Example 14.1 Let’s consider a multivariate Gaussian setup, i.e. $(\begin{matrix} Y \\ X \end{matrix}) \sim MVN ((\begin{matrix} μ_{Y} \\ μ_{X} \end{matrix}), (\begin{matrix} Σ_{Y Y} & Σ_{Y X} \\ μ_{X Y} & Σ_{X X} \end{matrix})) .$ If $(X Y)$ are jointly normal, then the marginals are multivariate normal, i.e. $Y \sim MVN (μ_{Y}, Σ_{Y Y}), X \sim MVN (μ_{X}, Σ_{X X}),$ and also the conditionals distributions, i.e. $Y ∣ X \sim MVN (μ_{Y ∣ X}, Σ_{Y Y ∣ X}), X ∣ Y \sim MVN (μ_{X ∣ Y}, Σ_{X X ∣ Y}) .$ In such model’s setup the conditional expectation of $Y$ given $X$ reads $\begin{aligned} E {Y ∣ X} & = μ_{Y ∣ X} = \\ = μ_{Y} + Σ_{Y X} \cdot Σ_{X X}^{- 1} (X - μ_{X}) = \\ = μ_{Y} - Σ_{Y X} \cdot Σ_{X X}^{- 1} μ_{X} + Σ_{Y X} \cdot Σ_{X X}^{- 1} X = \\ = μ_{Y} - b_{Y ∣ X} μ_{X} + b_{Y ∣ X} X = \\ = a_{Y ∣ X} + b_{Y ∣ X} X \end{aligned}$ and the conditional variance as $V {Y ∣ X} = Σ_{Y Y} - Σ_{Y X} \cdot Σ_{X X}^{- 1} Σ_{Y X} .$ In this setup the parameters are:

Joint distribution, $θ = {μ_{Y}, μ_{X}, Σ_{X X}, Σ_{X Y}, Σ_{Y Y}}$ .
Conditional distribution, $λ_{1} = {a_{Y ∣ X}, b_{Y ∣ X}, Σ_{Y Y ∣ X}}$ .
Marginal distribution, $λ_{2} = {μ_{X}, Σ_{X X}}$ .

Noting that $λ_{1}$ is a function of $θ$ , i.e. $τ = f (λ_{1})$ in the Gaussian case it is possible to prove that $λ_{1}$ and $λ_{2}$ are free to vary.
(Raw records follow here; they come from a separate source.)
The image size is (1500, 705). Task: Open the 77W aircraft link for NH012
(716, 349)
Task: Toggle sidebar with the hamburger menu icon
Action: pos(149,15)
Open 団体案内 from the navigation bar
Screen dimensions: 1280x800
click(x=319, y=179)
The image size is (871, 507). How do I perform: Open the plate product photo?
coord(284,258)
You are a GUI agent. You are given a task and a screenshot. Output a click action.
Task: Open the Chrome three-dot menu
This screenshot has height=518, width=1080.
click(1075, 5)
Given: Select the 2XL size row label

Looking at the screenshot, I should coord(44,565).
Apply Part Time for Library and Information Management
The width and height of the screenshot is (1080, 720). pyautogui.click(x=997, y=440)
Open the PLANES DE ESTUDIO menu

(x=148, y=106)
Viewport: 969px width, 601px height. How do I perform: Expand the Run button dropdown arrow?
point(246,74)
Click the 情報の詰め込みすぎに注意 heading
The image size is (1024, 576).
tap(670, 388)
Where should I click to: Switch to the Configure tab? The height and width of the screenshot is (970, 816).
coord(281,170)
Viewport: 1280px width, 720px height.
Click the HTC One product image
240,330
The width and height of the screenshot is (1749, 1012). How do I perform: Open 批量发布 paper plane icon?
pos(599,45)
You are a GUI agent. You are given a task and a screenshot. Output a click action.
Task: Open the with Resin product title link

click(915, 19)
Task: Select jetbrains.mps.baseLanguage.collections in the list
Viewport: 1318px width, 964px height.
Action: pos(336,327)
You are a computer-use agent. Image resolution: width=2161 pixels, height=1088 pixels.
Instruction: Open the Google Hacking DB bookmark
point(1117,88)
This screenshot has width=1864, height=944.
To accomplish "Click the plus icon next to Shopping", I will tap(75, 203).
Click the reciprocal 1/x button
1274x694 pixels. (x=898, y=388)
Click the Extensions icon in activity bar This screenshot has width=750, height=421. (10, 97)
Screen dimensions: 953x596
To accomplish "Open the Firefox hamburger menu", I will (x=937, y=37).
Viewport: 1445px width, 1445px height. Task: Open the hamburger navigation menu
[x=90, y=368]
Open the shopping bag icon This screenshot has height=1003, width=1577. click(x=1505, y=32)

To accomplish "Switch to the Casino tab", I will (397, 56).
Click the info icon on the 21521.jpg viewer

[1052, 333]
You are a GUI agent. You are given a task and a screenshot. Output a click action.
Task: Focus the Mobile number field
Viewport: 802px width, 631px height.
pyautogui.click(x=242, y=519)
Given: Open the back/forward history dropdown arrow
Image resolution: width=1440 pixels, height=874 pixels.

Hence, imposing restrictions on $λ_{1}$ do not impose restrictions on $λ_{2}$ . In general, if the parameters of interest are a function of the conditional distribution and $λ_{1}$ and $λ_{2}$ are free to vary, then the inference can be done without losing of information considering the conditional model. In this case we say that $X$ is weakly exogenous for $τ = f (λ_{1})$ .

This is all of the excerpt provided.